Tan: I had a horrible dream last night that made me think I couldn’t climb Forester, so I woke up with lots of nervous energy. Forester was hard, beautiful. [While Buck was fuming, as he usually does going up passes, at the whole idea of a “Fastest Known Time”–as if the trail was, rather than a dynamic ecosystem worthy of our utmost respect, instead just one big race track for the pursuit of our meager feats of strength–] Tan was singing Amazing Grace and thinking of everyone we’ve lost in these last couple of years. There was a group at the top that cheered when we made it up, which was awesome! The rest of the day was equally special, with signs to Mt Whitney (16.1 miles!) and the Bighorn Plateau! with panoramic views of the mountains surrounding us. We made it to Crabtree Meadow around 6pm, saw our friend Justin, dealt with a bit of rain before it cleared up to give us a beautiful sight of Mt Whitney, which we climb tomorrow!

Buck: We awoke and had a nice climb to Forester Pass, apparently missing a golden eagle right above us. It was hazy from forest fire smoke so we didn’t see that far but the view was still breathtaking. We hiked down into the basin with Zack, parting ways at the creek crossing, where Tan and I shared a Ramen soup for lunch. Rain clouds to the west. Bighorn Plateau was highly unusual and gorgeous, with our first views of Mt Whitney. The next few miles past the High Sierra Trail were a real slog. (We passed some mules out to pasture, one of whom had a bell collar.) But arriving in Crabtree was our reward, as we camped near Justin and above the meadow with views of Whitney. It hailed and rained for about a half hour. The next day’s hike starts at 6am, and I’m looking forward to a 12-hour hike up Whitney and out the portal.

8/14 Day 19 Whitney Portal and Lone Pine (Tan)

Wow! What an ending. Mt Whitney was terrifying, both going up and coming down. I’m grateful to have done it, but won’t be back anytime soon! There were lots of people and a few very scary spots. At the top we took pics and called Buck’s parents.

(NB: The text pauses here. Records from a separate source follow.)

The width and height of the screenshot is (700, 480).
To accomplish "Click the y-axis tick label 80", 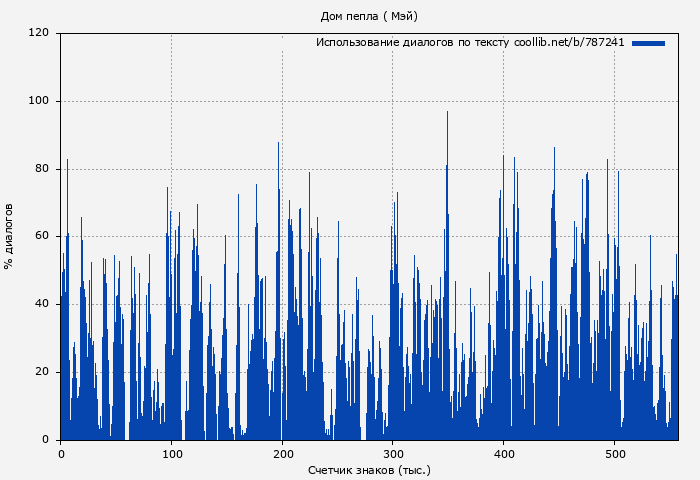I will [x=42, y=169].
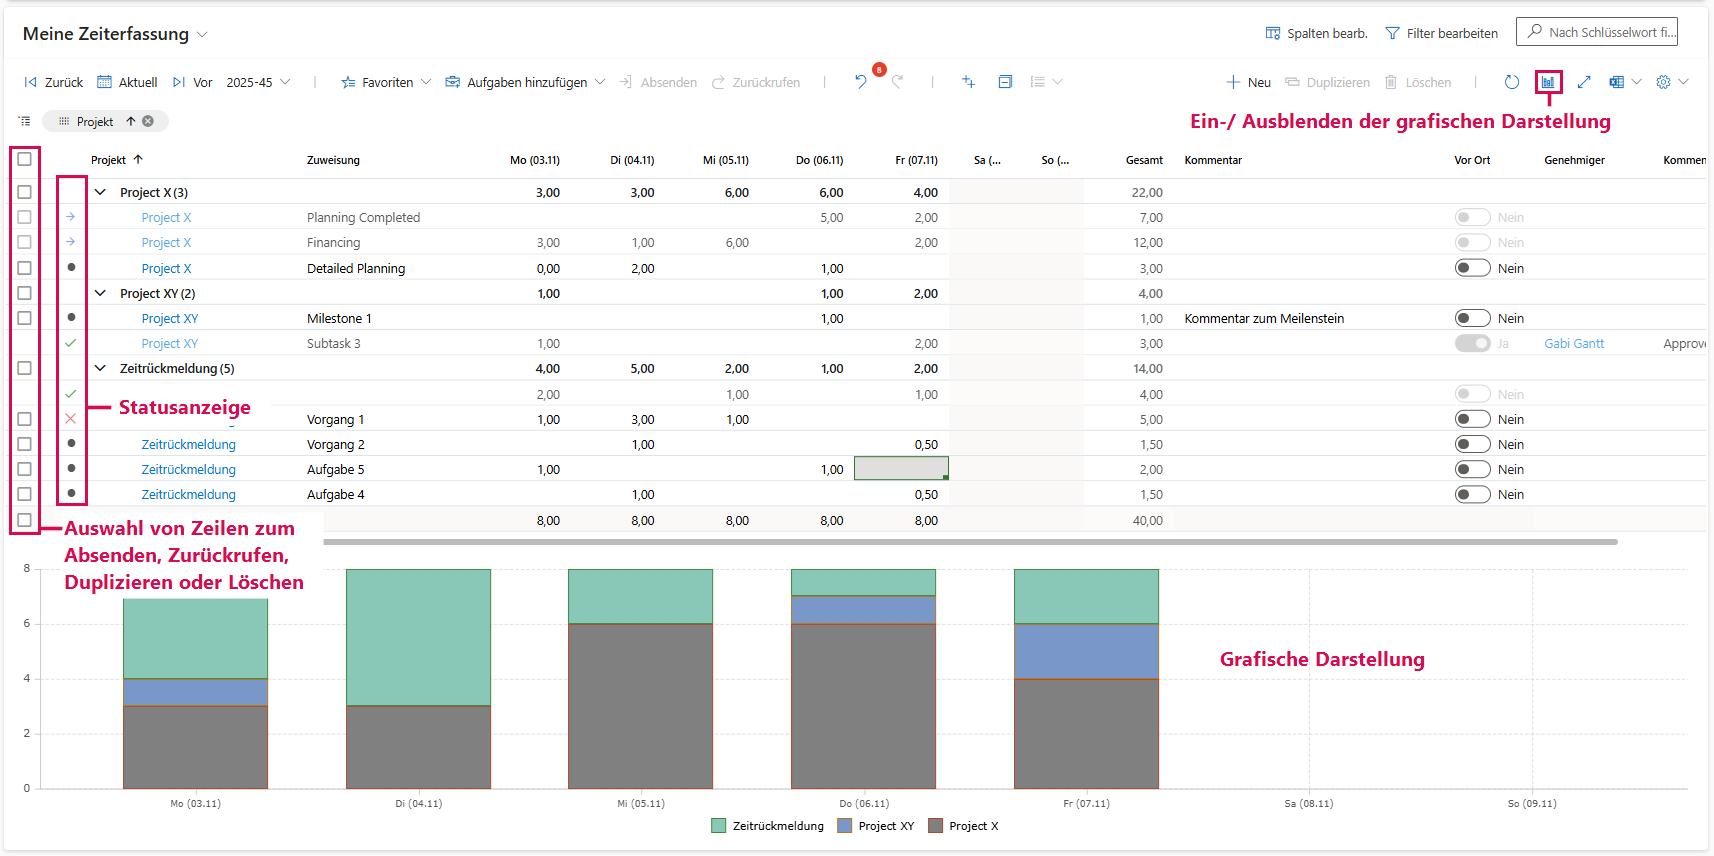Image resolution: width=1714 pixels, height=856 pixels.
Task: Toggle the chart display icon
Action: tap(1548, 82)

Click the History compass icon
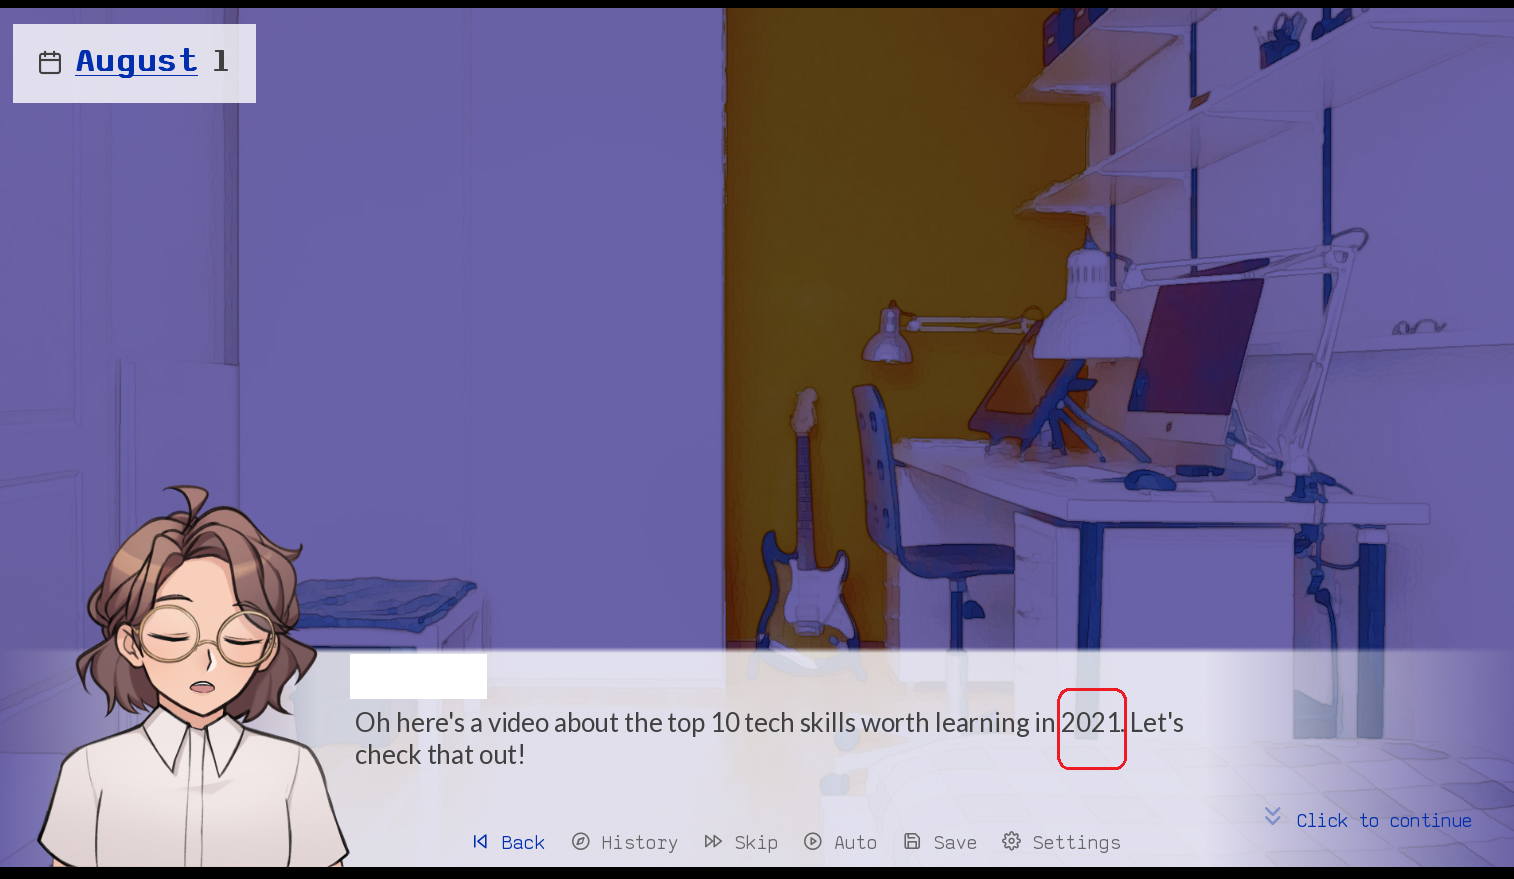580,841

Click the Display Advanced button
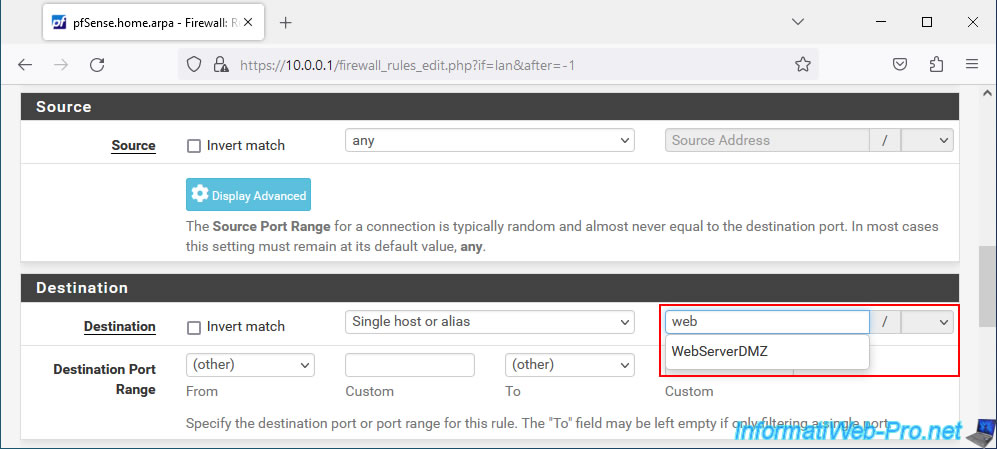click(248, 195)
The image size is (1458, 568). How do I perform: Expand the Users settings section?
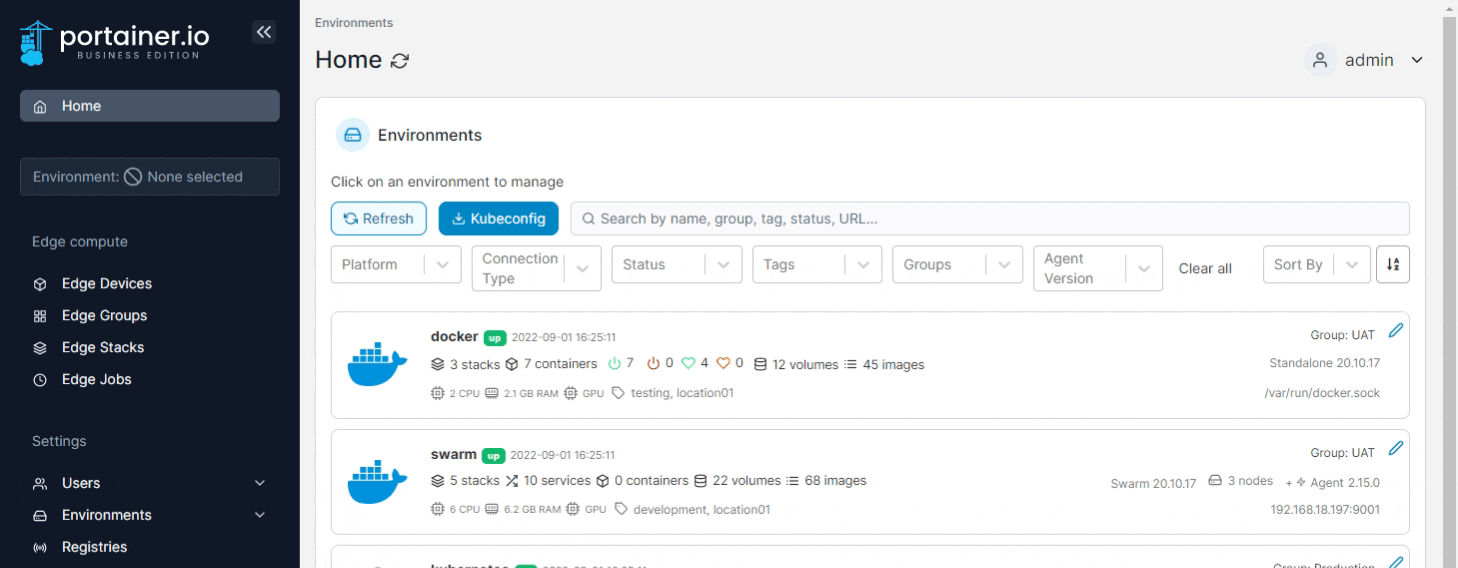[150, 483]
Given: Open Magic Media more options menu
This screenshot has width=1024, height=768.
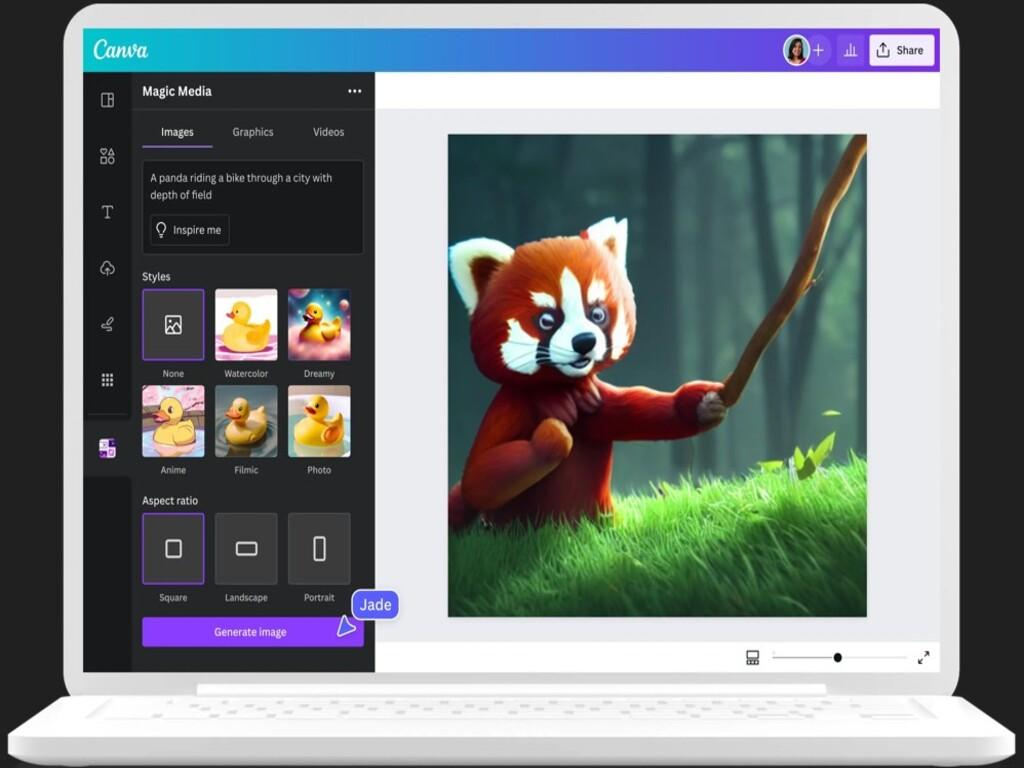Looking at the screenshot, I should [354, 91].
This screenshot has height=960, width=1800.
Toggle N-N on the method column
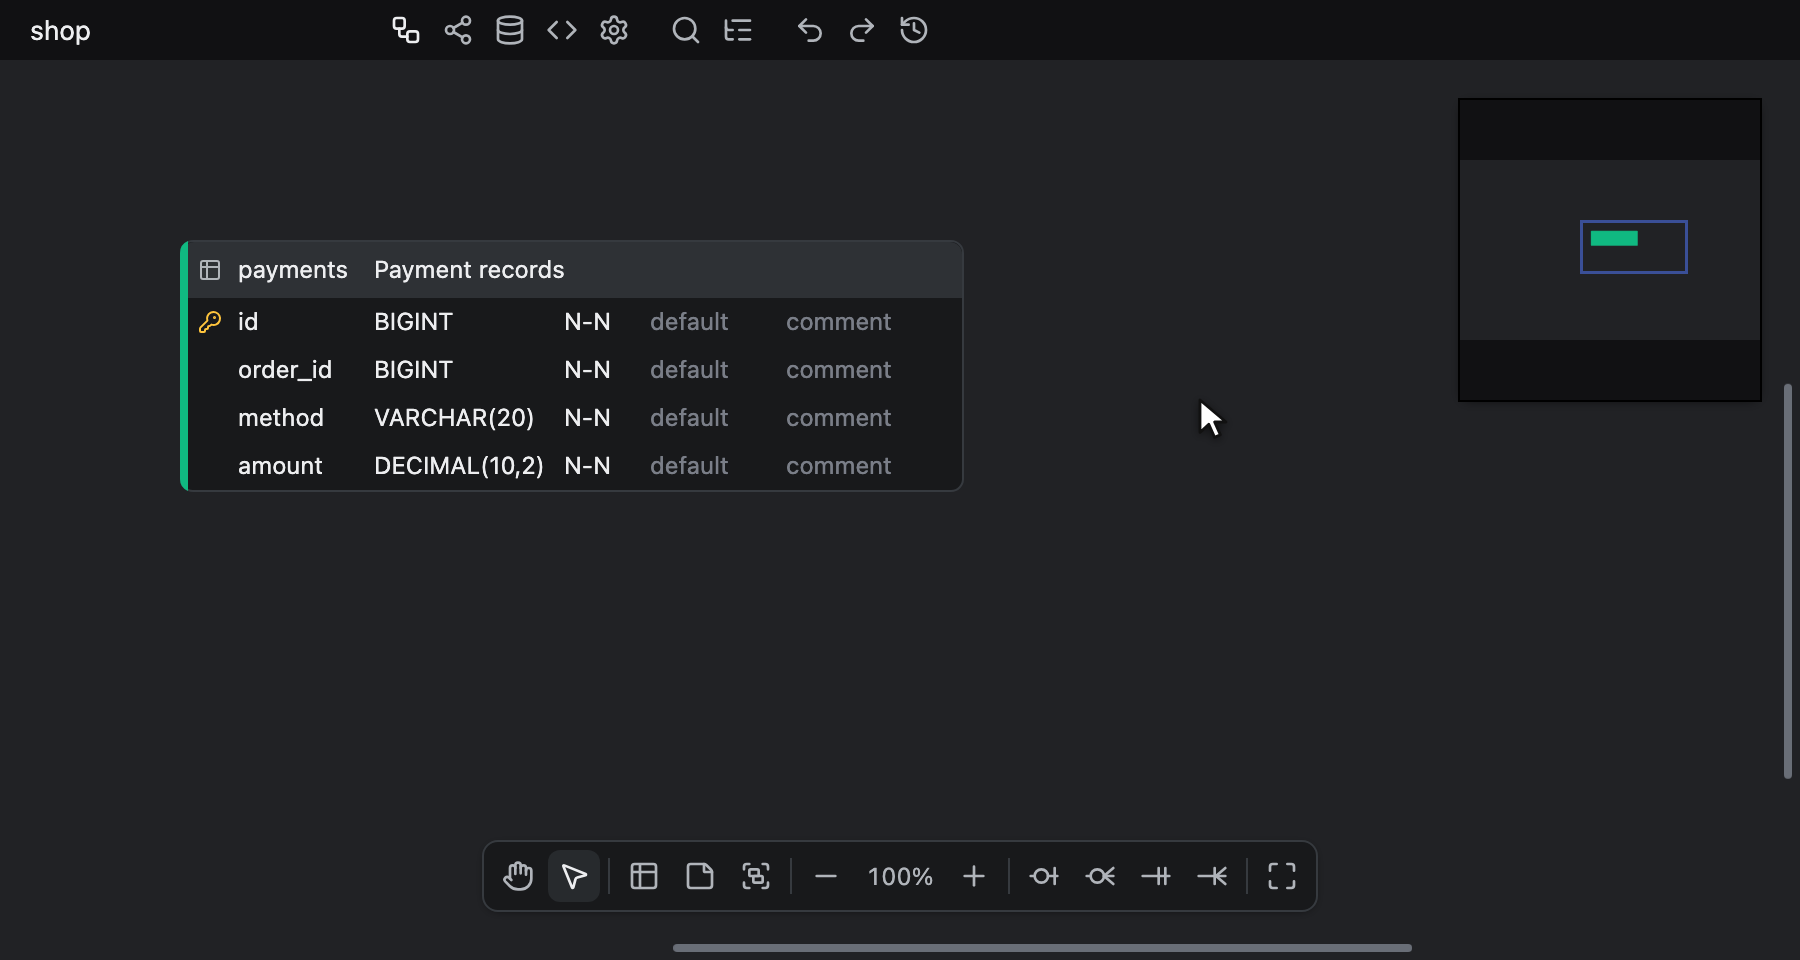[x=587, y=418]
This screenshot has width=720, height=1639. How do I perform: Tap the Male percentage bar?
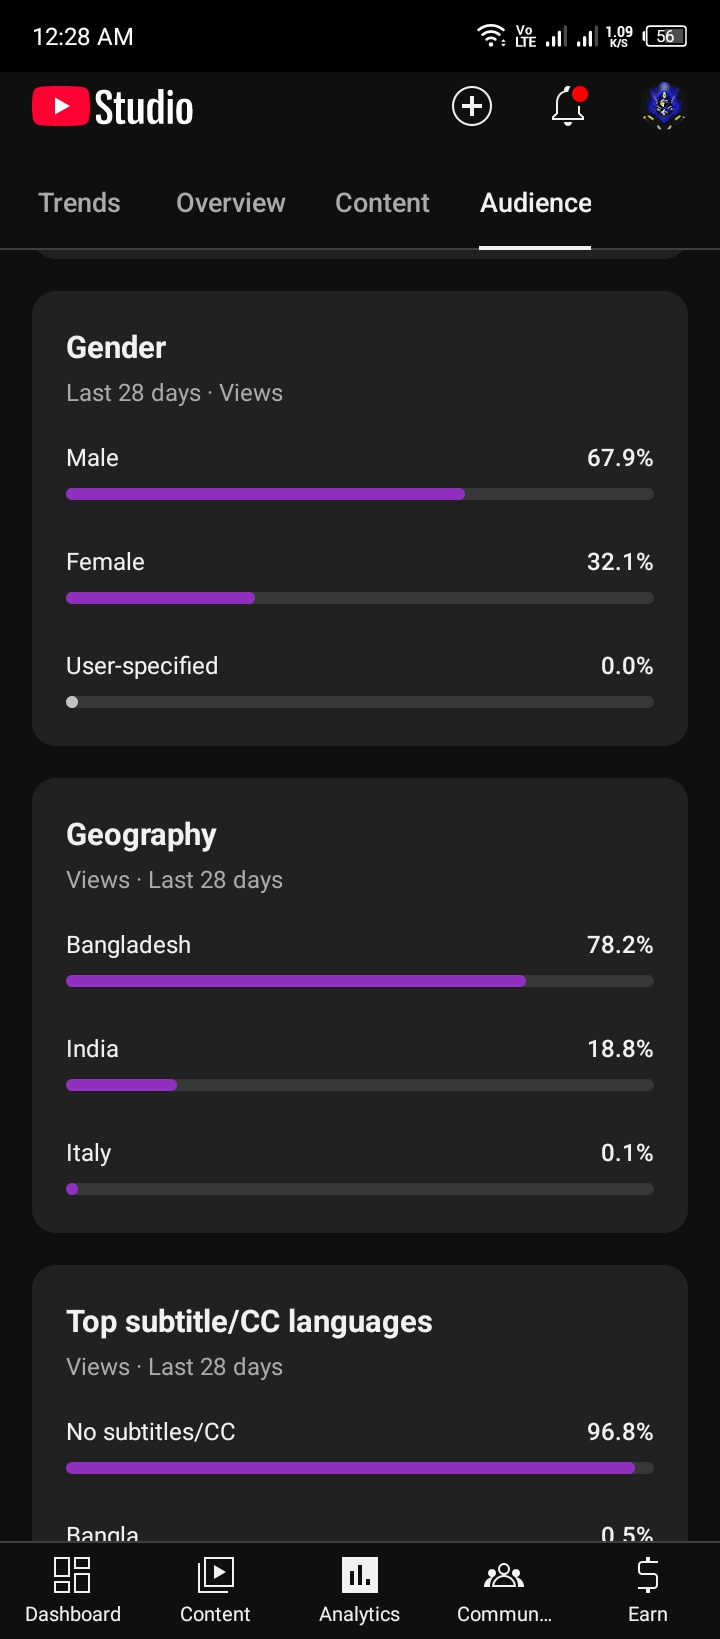pos(360,494)
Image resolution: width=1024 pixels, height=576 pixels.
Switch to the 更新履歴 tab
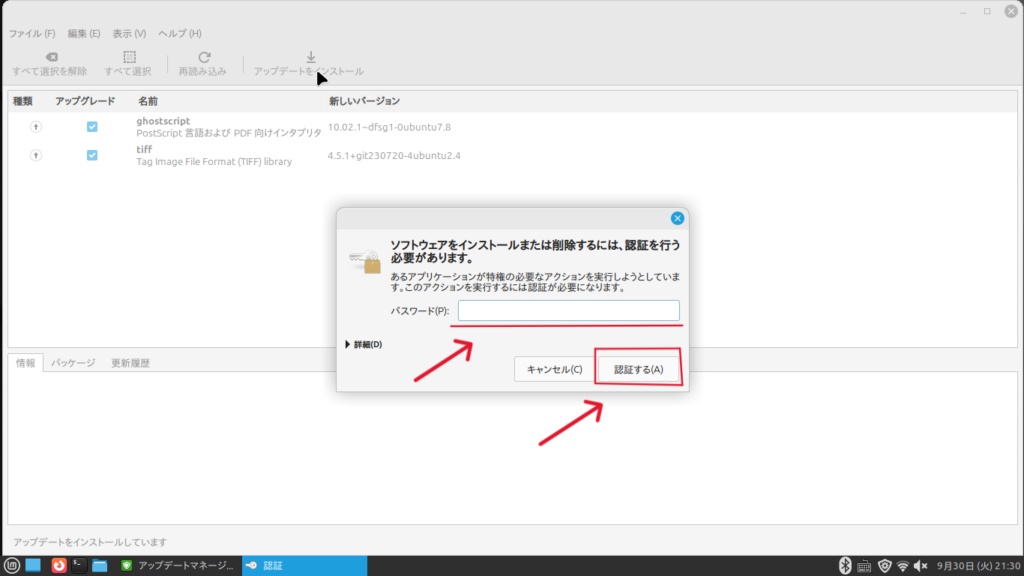130,363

The hike down to the portal is all so green and vibrant with many beautiful spots. A ranger checked our permit and we got to celebrate the end of our big journey. A group of nice guys who had hiked from the portal at 2:30am that morning drove us to Lone Pine, where we showered and ate a huge pasta meal! We are tired and grateful for each moment of this experience!